- Church: Catholic Church
- See: Apostolic Nunciature to Belgium
- In office: 19 April 1969 – 24 March 1983
- Predecessor: Silvio Oddi
- Successor: Angelo Pedroni
- Other posts: Apostolic Nuncio to the European Community (1970-1983) Apostolic Nuncio to Luxembourg (1969-1983) Titular Archbishop of Nepte (1963-1983)
- Previous posts: Permanent Observer of the Holy See to the Council of Europe (1973-1983) Apostolic Delegate to Great Britain (1963-1969)

Orders
- Ordination: 13 July 1941
- Consecration: 20 October 1963 by Pope Paul VI

Personal details
- Born: 14 October 1916 Fondi, Province of Terra di Lavoro [it], Kingdom of Italy
- Died: 24 March 1983 (aged 66) Brussels, Belgium

= Igino Eugenio Cardinale =

Italian prelate

Igino Eugenio Cardinale (14 October 1916 – 24 March 1983) was an Italian prelate of the Catholic Church who spent his career in the diplomatic service of the Holy See. He held the title of archbishop and apostolic nuncio from 1963 until his death in 1983.

==Biography==
He was born on 14 October 1916 in Fondi in central Italy. His family had emigrated to the United States, but returned from Boston to Italy in 1918 and his father was serving in the Italian army as a cavalry officer when Igino was born. They returned after the end of the First World War and Igino spent his childhood in Boston. He studied in the United States at St. Agnes Academy in New York City and then returned to Italy and studied in seminaries in Gaeta, Salerno, Posillipo, and Rome. He was ordained a priest of the Archdiocese of Naples on 13 July 1941.

He began studying at the Pontifical Ecclesiastical Academy in 1941 and entered the diplomatic service of the Holy See in 1946 and his early postings took him to Egypt, Palestine, Transjordan, Arabia and Cyprus before returning to Rome in 1952 for health reasons. He held the title of counselor in the Secretariat of State when he was named its chief of protocol on 30 September 1961. The next year he was under secretary of the commission responsible for organizing the Second Vatican Council. His Vatican position, his enthusiasm for the new pope, and his insight into the thinking of Pope John XXIII gained through his uncle Giuseppe de Luca who was publishing the pope’s writings, had already made him an important source for the press, and after Pope John's death he provided journalists with his insider's account of both Pope John and international relations during his papacy. (Note: He appears to be the source of this anecdote, though it identifies him as chief of protocol in 1958: "It was soon apparent to those nearest him that he was not going to be an inactive Pope. Going over the speech for his coronation with Mgr. Cardinale, his chief of protocol, Pope John saw him wincing at occasional modernisms of speech. He had been trained under Pius XII, a purist in language. John looked at him over his spectacles. 'Well? What's the matter?' Hesitantly Mgr. Cardinale ventured that such phrases did not appear in Palazzi's dictionary. Pope John looked at him for a moment and then said: 'Well, if necessary we shall reform even Palazzi!'") Both during and decades after John's papacy, Cardinale linked himself and Pope John to a sympathetic view of artificial birth control.

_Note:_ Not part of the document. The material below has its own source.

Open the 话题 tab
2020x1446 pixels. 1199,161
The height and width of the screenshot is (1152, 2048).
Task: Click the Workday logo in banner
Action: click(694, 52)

On 4 October 1963, Pope Paul VI appointed him titular archbishop of Nepte and apostolic delegate to Great Britain, and Pope Paul consecrated him a bishop on 20 October. In that post, he succeeded in winning a reprieve for a priest dismissed as editor of a religious magazine and suspended from his priestly functions for calling the Church "patently corrupt" in an editorial. In July 1967 at Coventry, he became the first Catholic to preach in a non-Catholic English cathedral since the Reformation, though the occasion drew anti-Catholic demonstrators.

He was named nuncio to Belgium on 19 April 1969 and to Luxembourg on 9 May 1969. In addition, when the Holy See established diplomatic ties with the European Economic Community (EEC) in 1970, he was named nuncio to that international organization and "special envoy and permanent representative" to the Council of Europe, the EEC's consultative assembly in Strasbourg.

He held his title as archbishop and as nuncio to Belgium, Luxembourg, and the EEC, and as representative to the Council of Europe when he died in Brussels of a blood infection on 24 March 1983 at the age of 66.

He authored a book on Vatican diplomacy
and another on its honorary decorations.